Schülervertreter wehren sich gegen Turbo-Abi

Schülervertreter wehren sich gegen Turbo-Abi

Die Sprecher der Gymnasien setzen sich für die Abschaffung des G 8-Abschlusses ein.

Kempen. „Gute Nacht G 8“ — so lautet der Titel einer Kampagne der LandesschülerInnenvertretung NRW (LSV), bei der sich auch Vertreter aus Kempen für die Rechte der unterrichtspflichtigen Kinder und Jugendlichen einsetzen.

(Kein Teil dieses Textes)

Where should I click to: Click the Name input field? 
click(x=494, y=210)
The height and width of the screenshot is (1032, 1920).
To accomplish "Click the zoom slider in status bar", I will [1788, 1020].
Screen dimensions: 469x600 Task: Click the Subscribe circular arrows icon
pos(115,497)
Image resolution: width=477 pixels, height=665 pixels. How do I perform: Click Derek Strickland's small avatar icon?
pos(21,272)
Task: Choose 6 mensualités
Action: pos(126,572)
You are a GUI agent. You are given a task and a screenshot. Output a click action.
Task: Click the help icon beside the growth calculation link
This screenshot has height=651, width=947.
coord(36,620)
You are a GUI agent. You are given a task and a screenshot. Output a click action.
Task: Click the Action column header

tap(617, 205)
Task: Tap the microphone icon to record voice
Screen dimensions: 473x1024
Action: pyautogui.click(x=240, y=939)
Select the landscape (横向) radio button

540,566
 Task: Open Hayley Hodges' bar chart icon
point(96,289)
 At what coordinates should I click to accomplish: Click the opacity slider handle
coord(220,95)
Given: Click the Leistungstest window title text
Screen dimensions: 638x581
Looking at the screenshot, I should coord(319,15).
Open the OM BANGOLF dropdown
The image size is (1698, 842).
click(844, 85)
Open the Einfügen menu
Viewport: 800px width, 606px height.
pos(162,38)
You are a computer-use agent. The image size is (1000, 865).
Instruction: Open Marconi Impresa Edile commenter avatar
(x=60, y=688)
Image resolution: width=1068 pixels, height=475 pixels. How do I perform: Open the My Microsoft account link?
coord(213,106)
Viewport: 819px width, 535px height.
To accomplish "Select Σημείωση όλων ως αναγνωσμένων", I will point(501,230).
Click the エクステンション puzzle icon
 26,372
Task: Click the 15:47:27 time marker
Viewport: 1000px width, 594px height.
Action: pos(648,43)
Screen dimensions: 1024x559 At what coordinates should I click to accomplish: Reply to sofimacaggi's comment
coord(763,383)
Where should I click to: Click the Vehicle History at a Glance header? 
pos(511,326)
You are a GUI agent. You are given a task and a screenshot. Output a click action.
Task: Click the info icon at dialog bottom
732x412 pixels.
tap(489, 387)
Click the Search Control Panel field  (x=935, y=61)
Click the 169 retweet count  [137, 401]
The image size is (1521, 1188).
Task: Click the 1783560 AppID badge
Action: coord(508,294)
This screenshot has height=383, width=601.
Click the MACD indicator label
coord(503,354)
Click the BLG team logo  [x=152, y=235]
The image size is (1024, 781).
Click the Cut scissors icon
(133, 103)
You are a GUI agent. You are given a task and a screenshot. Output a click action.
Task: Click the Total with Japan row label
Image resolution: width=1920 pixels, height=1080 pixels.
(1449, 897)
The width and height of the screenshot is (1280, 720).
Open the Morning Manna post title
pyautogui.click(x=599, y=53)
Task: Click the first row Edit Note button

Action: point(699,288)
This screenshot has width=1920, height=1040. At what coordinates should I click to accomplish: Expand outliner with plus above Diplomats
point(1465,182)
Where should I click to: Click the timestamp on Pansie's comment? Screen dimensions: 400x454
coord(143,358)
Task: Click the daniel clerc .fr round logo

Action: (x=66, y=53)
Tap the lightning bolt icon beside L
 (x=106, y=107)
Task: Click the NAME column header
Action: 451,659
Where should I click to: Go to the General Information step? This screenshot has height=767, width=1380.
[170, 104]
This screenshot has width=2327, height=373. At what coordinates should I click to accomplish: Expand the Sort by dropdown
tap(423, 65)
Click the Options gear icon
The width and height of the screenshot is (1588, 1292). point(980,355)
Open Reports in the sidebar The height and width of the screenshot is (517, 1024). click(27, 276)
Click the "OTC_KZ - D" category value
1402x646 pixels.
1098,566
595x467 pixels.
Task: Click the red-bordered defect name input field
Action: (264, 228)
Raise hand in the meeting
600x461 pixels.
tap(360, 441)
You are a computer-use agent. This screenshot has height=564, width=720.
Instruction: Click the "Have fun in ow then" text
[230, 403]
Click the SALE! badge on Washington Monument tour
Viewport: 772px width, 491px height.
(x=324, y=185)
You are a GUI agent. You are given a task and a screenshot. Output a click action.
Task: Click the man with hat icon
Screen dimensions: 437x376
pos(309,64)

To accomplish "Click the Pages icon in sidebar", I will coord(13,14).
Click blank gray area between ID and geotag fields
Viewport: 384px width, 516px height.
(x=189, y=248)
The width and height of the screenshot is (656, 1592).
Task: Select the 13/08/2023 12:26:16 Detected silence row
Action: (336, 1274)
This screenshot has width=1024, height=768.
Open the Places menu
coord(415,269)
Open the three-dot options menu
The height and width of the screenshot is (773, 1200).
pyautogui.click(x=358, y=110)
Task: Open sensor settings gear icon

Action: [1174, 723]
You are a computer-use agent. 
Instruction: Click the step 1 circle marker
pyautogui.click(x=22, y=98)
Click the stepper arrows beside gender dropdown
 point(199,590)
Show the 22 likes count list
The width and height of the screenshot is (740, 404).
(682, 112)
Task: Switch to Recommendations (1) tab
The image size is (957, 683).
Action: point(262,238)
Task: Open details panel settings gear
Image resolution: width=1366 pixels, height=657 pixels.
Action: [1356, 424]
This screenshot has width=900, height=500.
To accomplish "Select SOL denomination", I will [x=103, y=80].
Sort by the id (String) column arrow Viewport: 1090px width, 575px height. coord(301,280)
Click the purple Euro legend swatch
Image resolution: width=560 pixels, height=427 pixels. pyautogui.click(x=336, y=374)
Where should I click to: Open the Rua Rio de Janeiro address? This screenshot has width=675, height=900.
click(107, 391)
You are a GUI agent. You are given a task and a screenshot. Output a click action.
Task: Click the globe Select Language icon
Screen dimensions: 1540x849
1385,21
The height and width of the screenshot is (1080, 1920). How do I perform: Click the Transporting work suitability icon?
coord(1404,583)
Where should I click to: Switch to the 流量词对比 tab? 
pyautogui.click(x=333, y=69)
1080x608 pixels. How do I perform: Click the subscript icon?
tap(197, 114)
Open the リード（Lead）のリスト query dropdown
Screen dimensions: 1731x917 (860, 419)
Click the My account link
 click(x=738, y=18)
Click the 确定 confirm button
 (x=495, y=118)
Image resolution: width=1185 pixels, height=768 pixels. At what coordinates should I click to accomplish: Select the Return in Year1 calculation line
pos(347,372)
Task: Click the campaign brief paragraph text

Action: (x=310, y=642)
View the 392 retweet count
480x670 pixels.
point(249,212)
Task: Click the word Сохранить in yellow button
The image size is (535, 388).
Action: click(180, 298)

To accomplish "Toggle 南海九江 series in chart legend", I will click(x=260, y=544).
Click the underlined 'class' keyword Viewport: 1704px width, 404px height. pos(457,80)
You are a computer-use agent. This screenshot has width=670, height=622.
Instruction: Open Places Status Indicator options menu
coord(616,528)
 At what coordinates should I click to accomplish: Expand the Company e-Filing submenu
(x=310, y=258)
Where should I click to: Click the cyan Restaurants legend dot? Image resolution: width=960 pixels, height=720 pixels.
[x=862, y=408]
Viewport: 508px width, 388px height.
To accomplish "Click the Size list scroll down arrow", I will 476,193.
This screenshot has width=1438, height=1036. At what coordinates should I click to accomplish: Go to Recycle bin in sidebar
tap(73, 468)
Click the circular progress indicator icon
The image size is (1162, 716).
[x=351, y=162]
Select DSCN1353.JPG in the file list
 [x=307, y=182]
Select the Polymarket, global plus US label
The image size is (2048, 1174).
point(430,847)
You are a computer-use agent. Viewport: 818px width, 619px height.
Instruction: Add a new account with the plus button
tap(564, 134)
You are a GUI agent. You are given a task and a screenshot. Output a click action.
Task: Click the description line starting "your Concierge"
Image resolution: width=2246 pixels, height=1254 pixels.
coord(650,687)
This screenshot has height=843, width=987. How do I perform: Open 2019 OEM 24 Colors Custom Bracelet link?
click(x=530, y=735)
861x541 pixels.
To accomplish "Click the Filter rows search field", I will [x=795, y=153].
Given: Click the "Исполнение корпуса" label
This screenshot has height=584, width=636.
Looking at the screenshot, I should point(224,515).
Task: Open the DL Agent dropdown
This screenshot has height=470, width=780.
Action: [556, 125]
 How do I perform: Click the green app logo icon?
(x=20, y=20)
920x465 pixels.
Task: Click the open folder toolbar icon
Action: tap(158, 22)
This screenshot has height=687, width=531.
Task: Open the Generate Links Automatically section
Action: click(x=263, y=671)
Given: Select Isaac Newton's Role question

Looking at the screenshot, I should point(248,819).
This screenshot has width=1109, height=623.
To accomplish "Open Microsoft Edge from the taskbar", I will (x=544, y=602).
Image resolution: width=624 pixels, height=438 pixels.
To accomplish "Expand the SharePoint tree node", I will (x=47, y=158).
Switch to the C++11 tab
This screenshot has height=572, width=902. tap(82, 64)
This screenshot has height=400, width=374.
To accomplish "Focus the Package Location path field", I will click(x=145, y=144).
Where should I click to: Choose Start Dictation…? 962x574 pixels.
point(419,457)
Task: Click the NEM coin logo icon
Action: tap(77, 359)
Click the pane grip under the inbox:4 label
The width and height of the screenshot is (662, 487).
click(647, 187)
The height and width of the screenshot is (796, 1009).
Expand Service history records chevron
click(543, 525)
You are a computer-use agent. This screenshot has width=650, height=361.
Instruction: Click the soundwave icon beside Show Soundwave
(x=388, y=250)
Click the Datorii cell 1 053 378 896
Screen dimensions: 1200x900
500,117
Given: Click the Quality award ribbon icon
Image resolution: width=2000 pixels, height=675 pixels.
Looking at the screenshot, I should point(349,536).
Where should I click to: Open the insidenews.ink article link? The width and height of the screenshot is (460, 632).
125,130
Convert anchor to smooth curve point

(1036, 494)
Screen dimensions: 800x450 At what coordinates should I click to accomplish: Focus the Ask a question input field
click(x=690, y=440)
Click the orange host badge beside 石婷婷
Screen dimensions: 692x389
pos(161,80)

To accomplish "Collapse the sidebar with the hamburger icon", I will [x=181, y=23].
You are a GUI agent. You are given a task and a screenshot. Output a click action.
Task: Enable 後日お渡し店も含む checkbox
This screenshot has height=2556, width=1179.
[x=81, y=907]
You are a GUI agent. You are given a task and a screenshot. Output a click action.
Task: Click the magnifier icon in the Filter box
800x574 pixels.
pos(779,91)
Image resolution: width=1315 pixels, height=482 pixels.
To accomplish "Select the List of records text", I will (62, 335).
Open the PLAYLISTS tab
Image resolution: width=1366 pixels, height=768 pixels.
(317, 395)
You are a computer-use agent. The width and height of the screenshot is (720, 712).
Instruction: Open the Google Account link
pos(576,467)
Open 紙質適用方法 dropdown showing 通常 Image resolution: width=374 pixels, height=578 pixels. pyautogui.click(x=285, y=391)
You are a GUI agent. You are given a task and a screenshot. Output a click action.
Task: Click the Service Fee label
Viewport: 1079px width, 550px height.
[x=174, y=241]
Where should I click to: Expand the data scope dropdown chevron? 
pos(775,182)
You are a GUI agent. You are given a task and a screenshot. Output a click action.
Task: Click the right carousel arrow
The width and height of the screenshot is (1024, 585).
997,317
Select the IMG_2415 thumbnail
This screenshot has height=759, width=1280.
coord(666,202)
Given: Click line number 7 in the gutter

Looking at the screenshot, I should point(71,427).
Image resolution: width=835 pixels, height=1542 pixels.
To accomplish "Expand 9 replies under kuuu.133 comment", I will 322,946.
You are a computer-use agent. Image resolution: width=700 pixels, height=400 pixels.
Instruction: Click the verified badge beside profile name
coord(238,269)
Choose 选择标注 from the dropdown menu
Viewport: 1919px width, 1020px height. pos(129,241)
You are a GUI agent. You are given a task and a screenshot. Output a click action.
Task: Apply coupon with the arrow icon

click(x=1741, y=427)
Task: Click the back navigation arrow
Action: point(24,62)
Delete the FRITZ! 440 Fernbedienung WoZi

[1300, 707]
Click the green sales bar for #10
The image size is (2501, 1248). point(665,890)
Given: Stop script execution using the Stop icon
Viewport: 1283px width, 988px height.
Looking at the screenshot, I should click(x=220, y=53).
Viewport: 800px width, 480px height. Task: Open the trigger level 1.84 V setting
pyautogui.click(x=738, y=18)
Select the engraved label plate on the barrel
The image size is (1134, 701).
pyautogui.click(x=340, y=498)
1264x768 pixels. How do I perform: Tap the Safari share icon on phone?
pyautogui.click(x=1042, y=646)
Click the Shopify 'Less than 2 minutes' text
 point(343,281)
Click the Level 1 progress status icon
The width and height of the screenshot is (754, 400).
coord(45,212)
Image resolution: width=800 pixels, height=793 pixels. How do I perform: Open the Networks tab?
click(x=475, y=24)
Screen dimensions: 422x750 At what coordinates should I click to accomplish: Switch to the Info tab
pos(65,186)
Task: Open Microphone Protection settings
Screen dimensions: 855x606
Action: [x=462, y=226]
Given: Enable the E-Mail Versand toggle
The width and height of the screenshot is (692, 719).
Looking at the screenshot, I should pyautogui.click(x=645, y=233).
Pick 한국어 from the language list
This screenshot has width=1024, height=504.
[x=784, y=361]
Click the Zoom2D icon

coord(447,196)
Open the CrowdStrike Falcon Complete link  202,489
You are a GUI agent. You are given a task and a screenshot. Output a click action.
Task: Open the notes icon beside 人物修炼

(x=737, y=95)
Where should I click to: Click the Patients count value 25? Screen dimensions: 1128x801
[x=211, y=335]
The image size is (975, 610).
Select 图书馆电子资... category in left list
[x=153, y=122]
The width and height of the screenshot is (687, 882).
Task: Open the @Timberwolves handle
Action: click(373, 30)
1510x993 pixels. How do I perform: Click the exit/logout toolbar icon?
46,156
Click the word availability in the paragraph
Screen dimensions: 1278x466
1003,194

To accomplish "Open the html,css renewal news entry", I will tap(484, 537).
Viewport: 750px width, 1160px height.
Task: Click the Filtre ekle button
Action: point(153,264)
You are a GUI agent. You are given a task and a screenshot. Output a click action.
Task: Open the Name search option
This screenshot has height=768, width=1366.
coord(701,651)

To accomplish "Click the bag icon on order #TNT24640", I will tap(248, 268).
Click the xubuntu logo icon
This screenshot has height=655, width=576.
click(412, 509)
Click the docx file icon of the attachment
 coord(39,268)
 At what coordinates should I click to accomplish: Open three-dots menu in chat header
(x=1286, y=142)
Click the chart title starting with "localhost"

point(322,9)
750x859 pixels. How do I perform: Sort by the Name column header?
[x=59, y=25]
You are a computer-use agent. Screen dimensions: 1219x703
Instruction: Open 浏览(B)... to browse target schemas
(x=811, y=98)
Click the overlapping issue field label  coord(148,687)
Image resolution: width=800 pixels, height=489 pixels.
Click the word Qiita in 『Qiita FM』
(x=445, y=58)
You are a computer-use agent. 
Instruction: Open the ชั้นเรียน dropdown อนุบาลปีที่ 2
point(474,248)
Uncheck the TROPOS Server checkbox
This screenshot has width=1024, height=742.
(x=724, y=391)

Bei einer Sitzung aller weiterführenden Schulen erarbeiteten gestern Kempener Schulsprecher ein gemeinsames Programm gegen die Verkürzung der Schulzeit an Gymnasien auf acht Jahre (G8). Sie wollen Politiker davon überzeugen, dass der Mehraufwand überwiegend negative Folgen hat, die in den schlimmsten Fällen die Schüler zu stark belasten.

„Wir setzten uns für die Abschaffung von G 8 ein, weil der Leistungsdruck einfach zu hoch ist“, unterstützt Lars Schmid (18), Vorstandsmitglied der Stadtschülervertretung (SV) Kempen, die Ziele des Projekts.

Die Landesdelegierte der LVR, Rebekka Atakan (18), sieht ein weiteres Problem in der geringer werdenden Freizeit: „Viele haben kaum noch Zeit für außerschulische Aktivitäten und vernachlässigen immer mehr ihr soziales Umfeld.“ Viele Abiturienten würden nach der Schule ein Jahr ins Ausland gehen, um sich vom Stress der zwölf Jahre zu erholen, gab die Gymnasiastin zu bedenken.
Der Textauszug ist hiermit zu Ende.